▶ [ОТРЫВОК ТЕКСТА]:
__________________________________________________
Публикацией «Хоря и Калиныча» Тургенев совершил своего рода «коперниковский переворот» в художественном решении темы народа. В двух крестьянских характерах он представил коренные силы нации, определяющие ее жизнеспособность, перспективы ее дальнейшего роста и становления. Перед лицом практического Хоря и поэтического Калиныча потускнел образ их господина, помещика Полутыкина. Именно в крестьянстве нашел Тургенев «почву, хранящую жизненные соки всякого развития» См.: Белинский В.Г. Полное собрание сочинений. - М., 1956. - Т. 10. - С. 368., а значимость личности «государственного человека» поставил в прямую зависимость от глубины ее связей с этой «почвой»: «Из наших разговоров с Хорем я вынес одно убежденье, которого, вероятно, никак не ожидают читатели, -- убежденье, что Петр Великий был по преимуществу русский человек, русский именно в своих преобразованиях» См.: Тургенев И.С. Полное собрание сочинений и писем: В 30 т. Сочинения. - Т. 4. - М., 1980. - С. 18..
__________________________________________________
▶ [СОБРАННЫЕ ДАННЫЕ]:
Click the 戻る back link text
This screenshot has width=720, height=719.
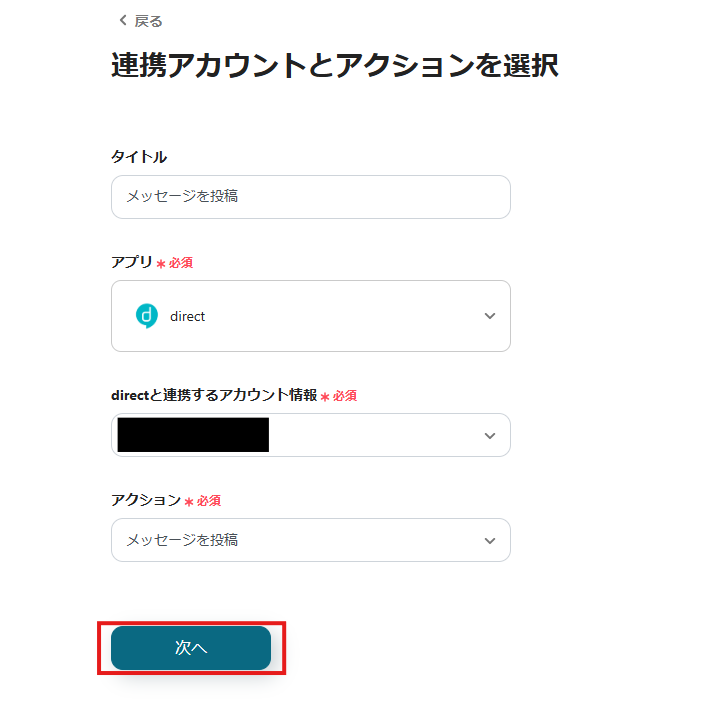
__________________________________________________
▶ [ЗАДАНИЯ]:
1. Чей образ, согласно отрывку о рассказе «Хорь и Калиныч», потускнел перед лицом практического Хоря и поэтического Калиныча?
2. Допишите к отрывку о рассказе «Хорь и Калиныч» несколько предложений, которые продолжили бы его после последней фразы.

▶ [ОТВЕТЫ]:
1. Образ их господина, помещика Полутыкина.

2.
С такой стороны к крестьянству в конце 1840-х годов не заходил даже Некрасов. Да и позднее, в 1860-е годы, Добролюбов напоминал, что «полного и жизненного, естественного воспроизведения народного быта» можно достичь лишь уяснением значения «низших классов» «в государственной жизни народа» См.: Добролюбов Н.А. Собрание сочинений: В 9 т. - М.; Л., 1963. - Т. 6. - С. 54.. В этих словах критика-демократа указывался такой масштаб освещения народной жизни, какой уже заключал в себе очерк Тургенева, но какой и в 1860-е годы был не по плечу демократической беллетристике.

Вдохновленный успехом первого очерка, Тургенев стал писать другие, внутренне ощущая единый замысел антикрепостнической книги, поэтическим ядром которого оказался очерк «Хорь и Калиныч». Условно говоря, Тургенев подошел к народу с «толстовской» стороны: он нашел в жизни народа ту значительность, тот общенациональный смысл, который Толстой положил потом в основу художественного мира романа-эпопеи.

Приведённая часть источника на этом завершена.